US producer Apache deferred gas production from its Alpine High play late March, in response to extremely low prices at Waha Hub, it said April 23. This now amounts to about 250mn ft³/day of gross gas production as Waha prices have been down to a few cents/mn Btu or sub-zero, meaning that oil producers have had to pay to dispose of associated gas.

Several US LNG projects, including Tellurian's Driftwood LNG, are aiming to exploit the relatively low-priced Permian basin as a source of long-term, cheap feedstock gas.

Apache CEO John Christmann said: “As far back as two years ago, Apache foresaw the potential for gas takeaway constraints in the Permian Basin and initiated two significant mitigating actions. First, we contracted more than 1bn ft³/day of long-term, firm takeaway capacity from the Permian Basin, on the Kinder Morgan-operated Gulf Coast Express and Permian Highway pipeline projects. Gulf Coast Express is expected to be in service later this year, and Permian Highway is expected to be in service later in 2020. At such time, Apache will be selling the vast majority of its Permian gas at a variety of Gulf Coast price points. Second, to address the pricing risk prior to these pipes coming into service, we entered into a series of basis swaps on a significant portion of our expected Permian Basin gas production through the middle of 2019. These swaps significantly mitigate the impact of current Waha pricing.

“We anticipate relatively wide and volatile natural gas price differentials in the Permian Basin until the Gulf Coast Express pipeline enters service. As a long-term returns-focused company, we know that production deferrals such as this will improve financial performance despite the impact on near-term volumes. This is the proper approach from both an environmental and economic perspective relative to other industry practices such as flaring or selling associated gas at a negative or unprofitable price,” he said.   

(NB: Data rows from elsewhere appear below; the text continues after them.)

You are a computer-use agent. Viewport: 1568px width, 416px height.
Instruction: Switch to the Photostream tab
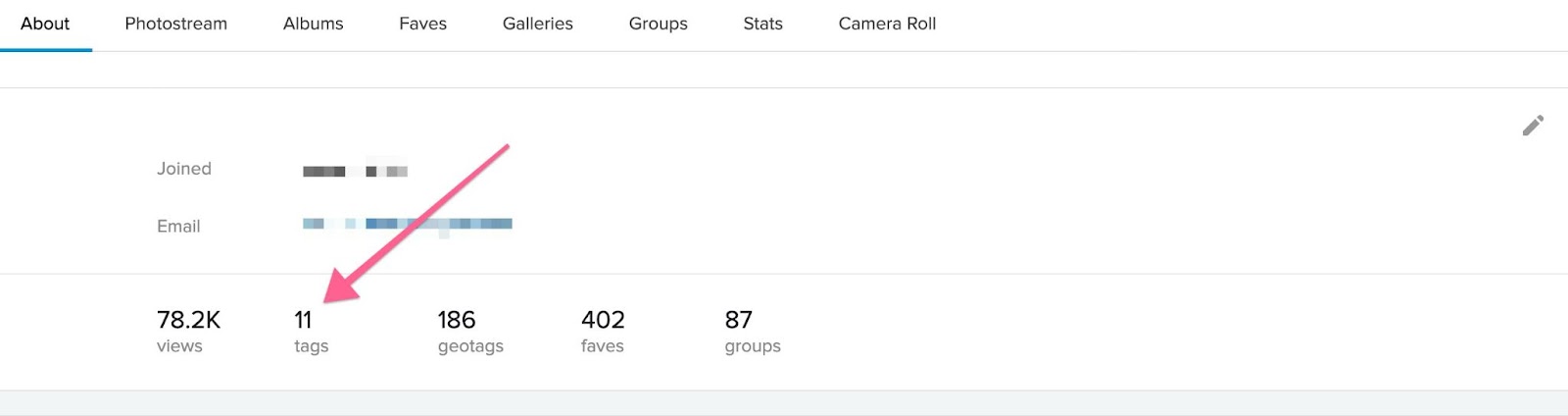176,24
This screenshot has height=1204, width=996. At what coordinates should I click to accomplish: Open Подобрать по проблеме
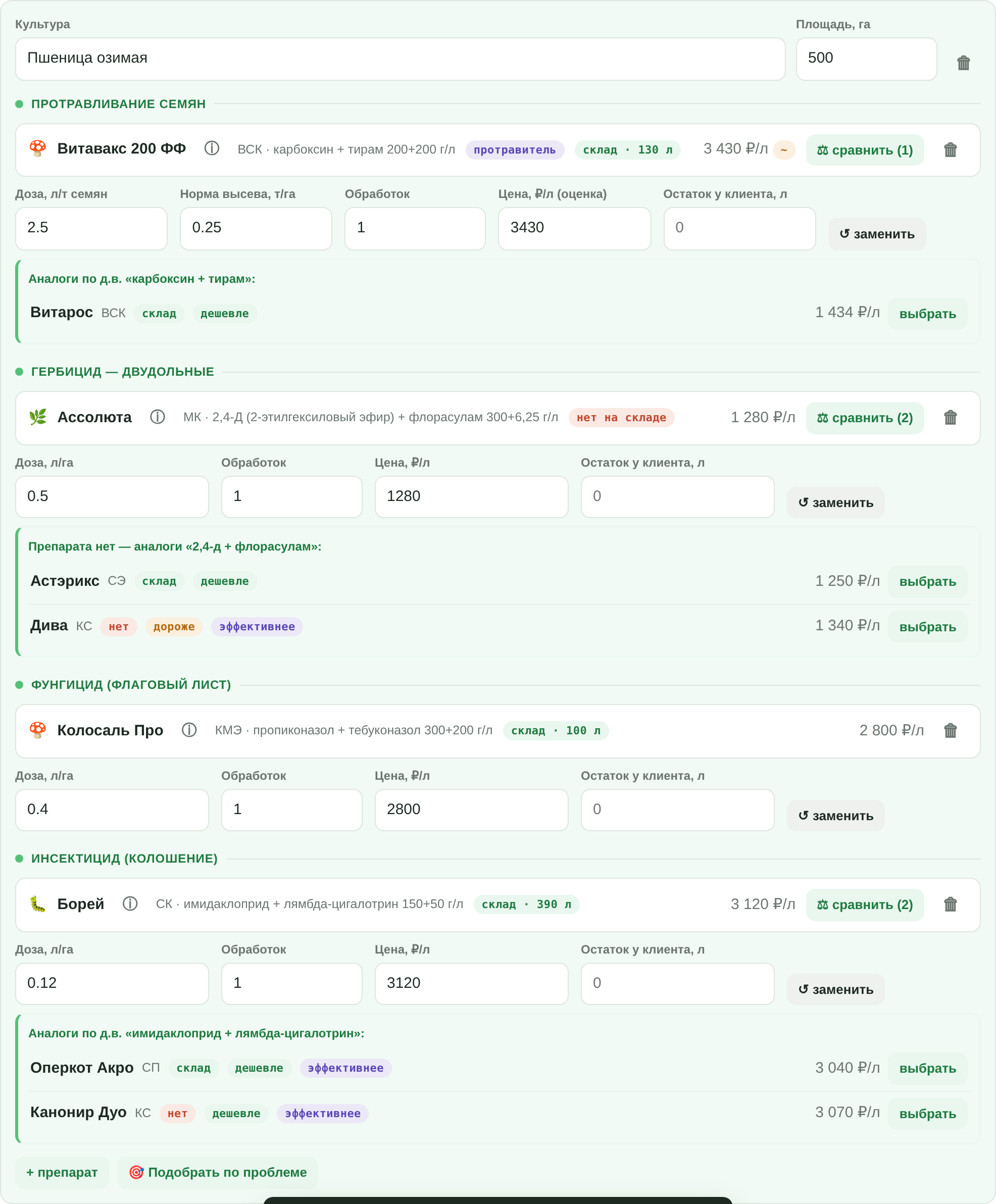tap(217, 1173)
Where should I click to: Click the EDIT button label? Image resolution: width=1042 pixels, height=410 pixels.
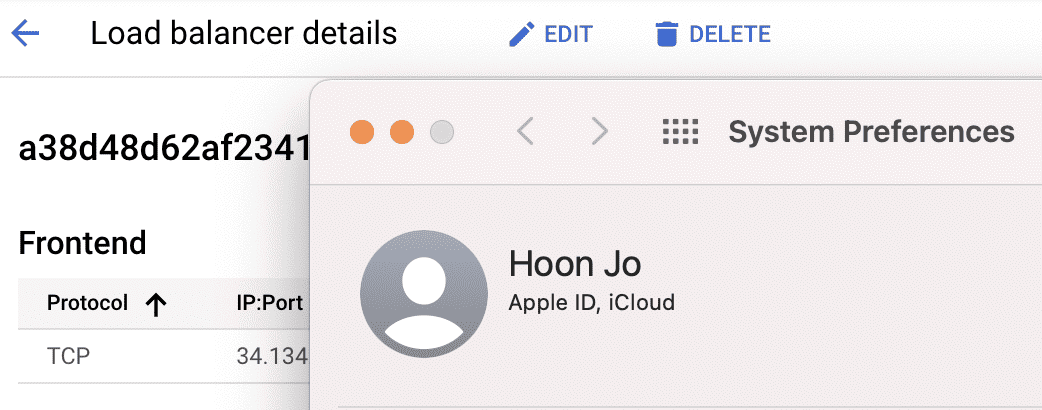click(x=568, y=34)
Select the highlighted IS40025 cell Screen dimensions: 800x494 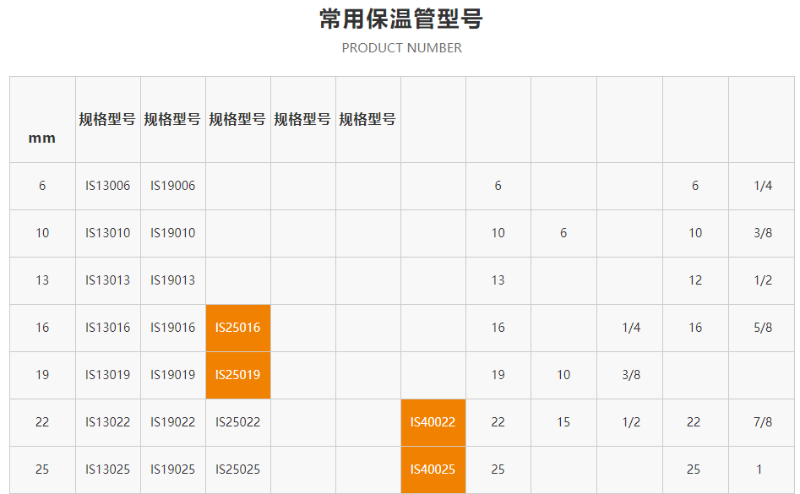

“We will closely monitor daily pricing and return our gas to sales when it is profitable to do so. We are carefully managing these actions so there is no adverse impact on long-term wellbore integrity or reservoir productivity and look forward to returning this production to market as soon as practical,” he said.

Apache will further address the impact of deferrals in its second-quarter Alpine High production guidance with the release of its first-quarter results on May 1. Planned rig count and well completions are unchanged, and the company is reiterating its year-end 2019 Alpine High exit rate guidance of more than 100mn barrels of oil equivalent/day.